World Atlas: Of Natural Disaster Risk
The atlas leverages the "Disaster-System Theory" to analyze risk. This methodology posits that a disaster does not occur strictly because of a hazard, but due to the intersection of three specific pillars: How the Atlas Measures It
Measures the literal volume of human lives and financial assets situated in the line of fire, primarily using population density and national GDP metrics. 🔍 Key Strengths & Critical Breakthroughs
Risks are calculated and visually assessed across three specific scales: grid units, comparable geographic units, and strict national borders. World atlas of natural disaster risk
The atlas was developed as part of the Integrated Risk Governance Project under the Future Earth and International Human Dimensions Programme (IHDP). Its primary achievement is bridging the gap between isolated regional studies and global risk awareness.

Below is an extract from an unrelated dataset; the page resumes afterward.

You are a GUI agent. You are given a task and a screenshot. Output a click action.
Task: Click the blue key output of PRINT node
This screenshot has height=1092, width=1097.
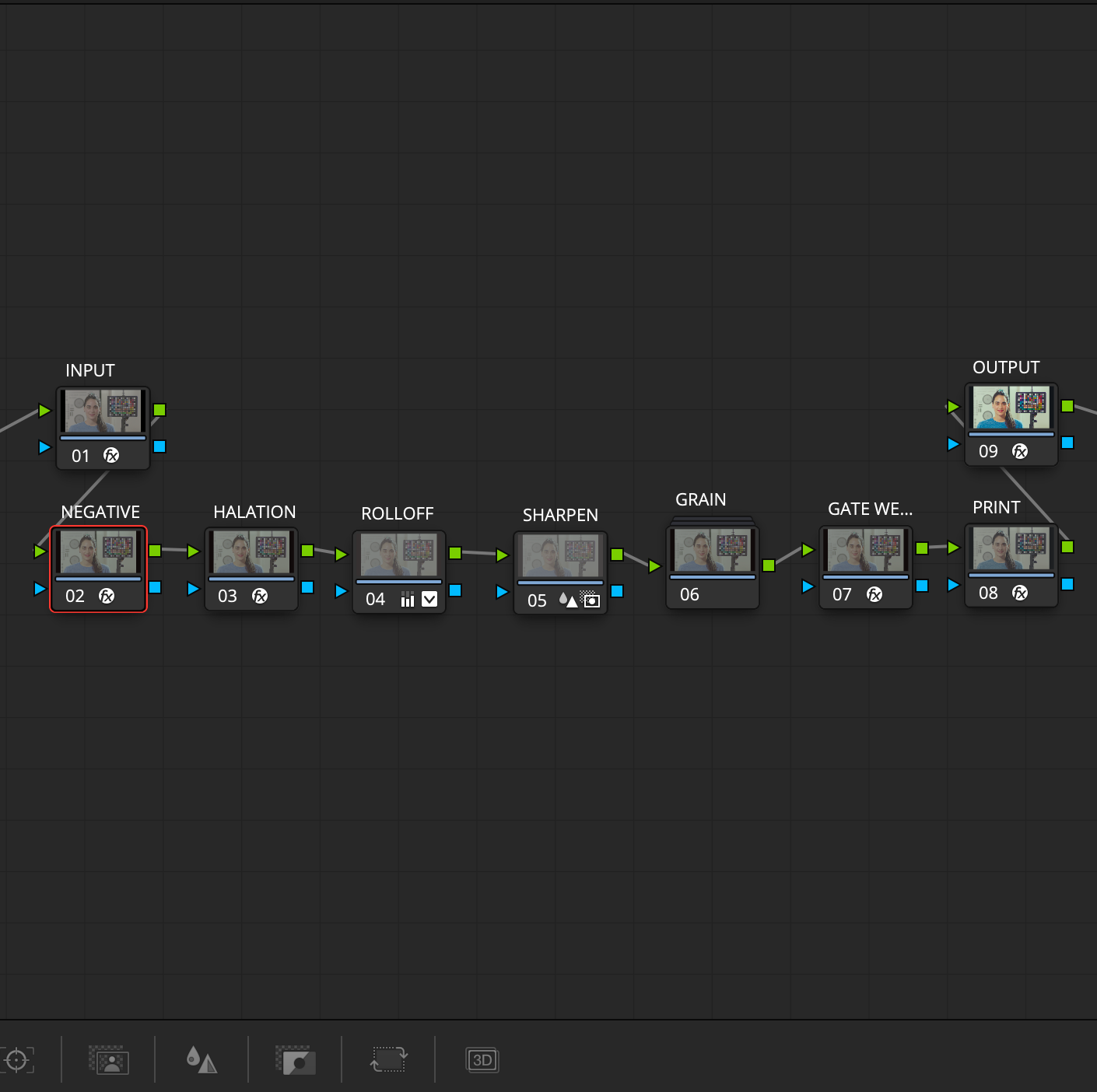point(1067,584)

It provides a definitive country-by-country ranking of global natural disaster risks, acting as an empirical guide for allocating international disaster relief funds. World Atlas of Natural Disaster Risk | Springer Nature Link The atlas leverages the "Disaster-System Theory" to analyze
. Authored by a collective of international scientists led by Peijun Shi and Roger Kasperson, it provides an exhaustive, data-driven overview of vulnerability and exposure on a global scale.
Instead of focusing purely on physical climate data, it actively calculates the expected annual mortality, the number of affected populations, and projected annual economic losses. 📊 Methodological Framework The atlas was developed as part of the
It maps environments, hazards, and vulnerabilities for earthquakes, volcanoes, landslides, floods, storm surges, sand-dust storms, tropical cyclones, heatwaves, cold waves, droughts, and wildfires.